Friday, November 25, 2011


My reader Bill says
I don't have a VoIP 'phone, but I did think about getting one some years back, but it seemed to me like a clumsy system and likely to be superseded by better technology relatively soon.
What I did start using around that time, and still do, is Skype. As well as the free PC-to-PC calls I use it for, I also buy credit to use it for calls to ordinary 'phones (landlines or mobile). You buy credit in blocks of £10- or equivalent and as calls to landlines in most countries I am ever likely to wish to call (basically most of Europe, North America incl. Hawaii, Australasia, Japan) are only about 2p a minute, the £10- credit lasts a long time. Of course one needs to have the PC on-line to make a call, but theoretically if you have wi-fi access in say an airport or coffee-shop then one can also use Skype and my laptops last for about 7 hours on battery power; I always buy wi-fi access in my room when staying in hotels, for example, and Skype always works fine. When I first started using Skype I had a USB 'phone to plug into my laptop, but my current machines have much better microphones and speakers so it's no longer necessary. Calls are usually reasonably-reliable I find, but like all internet calls incl. VoIP are prone to fading, however hanging-up and calling again normally solves the problem.
I'm sure you already know about Skype (?)

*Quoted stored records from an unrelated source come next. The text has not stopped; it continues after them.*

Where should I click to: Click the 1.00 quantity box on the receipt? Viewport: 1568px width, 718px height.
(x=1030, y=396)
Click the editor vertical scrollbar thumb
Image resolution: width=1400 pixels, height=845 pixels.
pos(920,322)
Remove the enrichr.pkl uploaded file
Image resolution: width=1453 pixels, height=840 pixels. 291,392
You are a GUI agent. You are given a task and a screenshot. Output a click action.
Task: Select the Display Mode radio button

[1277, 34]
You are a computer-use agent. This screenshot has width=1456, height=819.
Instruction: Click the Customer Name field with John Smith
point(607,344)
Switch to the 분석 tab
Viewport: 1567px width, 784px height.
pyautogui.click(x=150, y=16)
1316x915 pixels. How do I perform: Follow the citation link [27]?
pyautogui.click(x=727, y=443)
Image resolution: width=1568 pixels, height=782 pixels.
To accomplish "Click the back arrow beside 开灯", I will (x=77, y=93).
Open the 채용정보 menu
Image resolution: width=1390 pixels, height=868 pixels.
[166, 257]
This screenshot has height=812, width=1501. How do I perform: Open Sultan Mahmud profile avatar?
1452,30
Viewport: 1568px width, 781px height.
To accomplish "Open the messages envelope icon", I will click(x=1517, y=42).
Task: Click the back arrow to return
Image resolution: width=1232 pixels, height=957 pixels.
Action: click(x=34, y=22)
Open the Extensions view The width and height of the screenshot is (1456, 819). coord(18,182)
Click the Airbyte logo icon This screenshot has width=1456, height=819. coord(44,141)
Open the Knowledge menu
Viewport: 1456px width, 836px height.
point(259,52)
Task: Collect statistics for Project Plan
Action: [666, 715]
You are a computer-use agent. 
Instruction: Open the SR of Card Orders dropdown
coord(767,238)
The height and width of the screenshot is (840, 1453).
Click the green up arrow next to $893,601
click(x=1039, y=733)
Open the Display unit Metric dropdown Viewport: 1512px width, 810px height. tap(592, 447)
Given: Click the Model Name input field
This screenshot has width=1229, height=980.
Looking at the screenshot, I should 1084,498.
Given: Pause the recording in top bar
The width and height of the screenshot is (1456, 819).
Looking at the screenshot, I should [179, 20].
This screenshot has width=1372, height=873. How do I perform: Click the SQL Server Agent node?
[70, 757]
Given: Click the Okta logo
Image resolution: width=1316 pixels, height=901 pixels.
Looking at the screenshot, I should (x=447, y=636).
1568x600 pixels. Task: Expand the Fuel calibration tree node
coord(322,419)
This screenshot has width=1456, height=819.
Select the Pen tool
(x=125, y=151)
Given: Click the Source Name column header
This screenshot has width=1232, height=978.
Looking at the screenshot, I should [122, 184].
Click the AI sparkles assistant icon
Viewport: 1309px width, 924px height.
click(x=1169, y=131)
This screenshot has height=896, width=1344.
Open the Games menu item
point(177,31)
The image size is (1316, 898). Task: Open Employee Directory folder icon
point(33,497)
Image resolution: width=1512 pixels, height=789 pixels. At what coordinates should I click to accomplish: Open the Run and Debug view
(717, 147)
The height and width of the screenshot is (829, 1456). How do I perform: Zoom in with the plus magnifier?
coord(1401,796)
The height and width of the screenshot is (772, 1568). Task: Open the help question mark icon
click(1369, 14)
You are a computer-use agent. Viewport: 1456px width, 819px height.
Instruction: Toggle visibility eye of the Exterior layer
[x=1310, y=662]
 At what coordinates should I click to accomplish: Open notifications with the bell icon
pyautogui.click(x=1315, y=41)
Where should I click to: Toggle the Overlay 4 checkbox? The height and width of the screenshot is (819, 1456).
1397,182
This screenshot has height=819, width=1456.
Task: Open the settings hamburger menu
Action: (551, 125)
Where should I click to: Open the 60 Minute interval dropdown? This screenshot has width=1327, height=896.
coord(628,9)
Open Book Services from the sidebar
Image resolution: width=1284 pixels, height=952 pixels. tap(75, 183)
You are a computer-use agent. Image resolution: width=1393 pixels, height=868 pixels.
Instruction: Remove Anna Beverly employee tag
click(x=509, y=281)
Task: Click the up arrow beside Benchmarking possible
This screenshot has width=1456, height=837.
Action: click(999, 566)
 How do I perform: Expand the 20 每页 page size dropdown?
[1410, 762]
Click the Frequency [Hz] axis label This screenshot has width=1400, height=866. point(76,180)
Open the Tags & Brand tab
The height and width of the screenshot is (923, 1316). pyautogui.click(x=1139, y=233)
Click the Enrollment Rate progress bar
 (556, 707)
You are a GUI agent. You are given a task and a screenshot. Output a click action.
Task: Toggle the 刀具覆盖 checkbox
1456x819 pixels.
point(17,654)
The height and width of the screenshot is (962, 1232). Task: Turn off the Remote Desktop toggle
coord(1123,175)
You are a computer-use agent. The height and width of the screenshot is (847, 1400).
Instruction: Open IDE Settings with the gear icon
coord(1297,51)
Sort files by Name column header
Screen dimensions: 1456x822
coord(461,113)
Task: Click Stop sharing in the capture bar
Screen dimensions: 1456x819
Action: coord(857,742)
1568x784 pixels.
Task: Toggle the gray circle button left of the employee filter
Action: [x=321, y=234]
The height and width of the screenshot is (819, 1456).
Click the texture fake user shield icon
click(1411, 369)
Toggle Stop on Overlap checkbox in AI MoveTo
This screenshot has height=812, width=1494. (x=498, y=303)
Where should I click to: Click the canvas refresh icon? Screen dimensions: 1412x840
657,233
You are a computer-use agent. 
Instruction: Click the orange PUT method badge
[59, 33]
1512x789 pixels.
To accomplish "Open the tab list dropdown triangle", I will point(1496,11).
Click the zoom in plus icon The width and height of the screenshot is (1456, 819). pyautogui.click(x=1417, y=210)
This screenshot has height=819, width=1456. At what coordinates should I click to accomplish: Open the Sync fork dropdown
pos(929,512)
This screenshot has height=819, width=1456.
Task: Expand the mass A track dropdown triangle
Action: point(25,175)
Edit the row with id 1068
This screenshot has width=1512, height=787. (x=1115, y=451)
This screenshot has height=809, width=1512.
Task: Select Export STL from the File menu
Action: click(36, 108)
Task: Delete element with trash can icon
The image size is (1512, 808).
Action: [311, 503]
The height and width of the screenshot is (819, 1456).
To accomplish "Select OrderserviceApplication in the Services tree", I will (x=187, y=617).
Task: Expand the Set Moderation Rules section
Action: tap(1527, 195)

Of course Skype uses Voip technology so basically is the same thing. There are differences though:
First there is the set up. To use Skype you only need a computer with a microphone and web camera (most laptops, netbooks and some desktops fill this requirement). The software is free and easy to install.
For Voip you need either a Voip phone or a Voip adapter to plug into your router. Then you need to contact a Voip provider to set up an account. From there you need to configure the phone to work with your provider. None of this is too difficult but may put the average computer user off.

So why would you go to all this trouble when you can set up Skype so easily. The answer is three fold.
  1. There are many more features that you can use with Voip that are not included with Skype.
  2. A Voip phone connects to your router and so works independently of your computer. Even with a Skype USB phone you need your computer on to make and receive calls.
  3. With a Voip phone you can have a landline number that people can call. We have a local Manchester number but could have a number from anywhere in the UK or Spain for that matter. 
The cost of calls with Voiptalk, who we use, are 1p per minute to UK landlines. In fact they are 1p per minute to lots of other countries as well including the US. We buy a package which includes 1,000 minutes of calls per month. Calls to other Voip users are free as long as you know their Voip number as opposed to the landline number.

It is really down to personal choice. If you want something that is easy to set up, cheap (free to other Skype users) and convenient then choose Skype. If you want a phone that is permanently connected (as long as you have an internet connection) then choose Voip. Either way you will save a lot of money compared to the cost of landline packages.

PS We use Skype to make video calls to Sale so that we can see the antics of our granddaughter, Molly.